------ Document passage

Be sure to replace with your vendor and product ID if they are different than mine.

----------

## The Doctor

 *LtShalalabob wrote:*   

> Well i ran the mkinitcpio -p linux command it returns command not found. I researched more and it seems gentoo doesnt use mkinitcpio or have an ebuild for it. Is there an equivalent command for gentoo or away to install mkinitcpio?

 Do you know what mkinitcpio is? mkinitcpio is a Bash script used to create an initial ramdisk environment in Arch. There is no reason why your headset should work before the kernel is loaded so I see no reason why it would even be included in a fix.

/etc/modprobe.d will tell the kernel how to handle the device when it loads the module.

----------

## LtShalalabob

Its a common issue in 3 other distrobutions so yes it does(and did) need a fix. Im familiar with mkinitcpio and listed that i knew it was specific to arch in the first post, however my original question was how could i include the fix linked in the other threads in a similar way didnt have to be the exact way. I was just needing to learn a way to resolve the issue within gentoo. It seems the other poster may have listed a way.

----------

## The Doctor

That is why I suggested simply doing the fix in /etc/modprob.d. I can see no reason whatsoever why you would need to put it in the initramfs therefore no need to modify a initramfs.

How you would modify your initramfs on Gentoo is entirely dependent on how you generated it in the first place. Most custom kernels don't even use one at all. Genkernel users use one generated by Genkernel. Some people roll their own. That piece of the puzzle is entirely dependent on how you set up your system. But, like I said, I don't see any reason why you would need to.

------------

Task instructions:
1 – Please extract the passage of the forum thread that begins at the words "Its a common" and stops after "modify a initramfs.".
2 – In the forum thread, what does The Doctor say mkinitcpio is?
3 – Proceed with the forum thread about mkinitcpio on Gentoo, writing what comes after its final sentence.

------ Data excerpts

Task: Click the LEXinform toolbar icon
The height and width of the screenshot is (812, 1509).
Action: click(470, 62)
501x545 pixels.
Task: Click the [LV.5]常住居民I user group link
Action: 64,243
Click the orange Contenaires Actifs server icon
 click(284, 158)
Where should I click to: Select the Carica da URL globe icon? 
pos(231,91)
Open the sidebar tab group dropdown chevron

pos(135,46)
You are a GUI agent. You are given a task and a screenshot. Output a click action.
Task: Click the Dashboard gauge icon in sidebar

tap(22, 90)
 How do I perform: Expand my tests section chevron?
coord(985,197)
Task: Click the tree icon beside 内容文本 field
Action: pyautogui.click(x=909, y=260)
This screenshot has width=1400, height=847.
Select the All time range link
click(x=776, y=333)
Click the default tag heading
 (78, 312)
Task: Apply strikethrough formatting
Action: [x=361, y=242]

------------

Task responses:
1 –
Its a common issue in 3 other distrobutions so yes it does(and did) need a fix. Im familiar with mkinitcpio and listed that i knew it was specific to arch in the first post, however my original question was how could i include the fix linked in the other threads in a similar way didnt have to be the exact way. I was just needing to learn a way to resolve the issue within gentoo. It seems the other poster may have listed a way.

----------

## The Doctor

That is why I suggested simply doing the fix in /etc/modprob.d. I can see no reason whatsoever why you would need to put it in the initramfs therefore no need to modify a initramfs.

2 – A Bash script used to create an initial ramdisk environment in Arch.

3 –
----------

## LtShalalabob

I did both fixes you all posted and noticed something interesting. Short response is i got it working, however what i encountered was if i have the headset turned off while Gentoo is booting then the bug occurs. If i boot the system with the headset powered on the it doesnt occur. I can even turn the headset off an back on and it doesn't occur which i find interesting. Not a big deal at all just gotta turn it on before bootup. Id like to thank you all for the help on this issue. If there is insight on what you think might causing that small issue im all ears but im not that worried about it.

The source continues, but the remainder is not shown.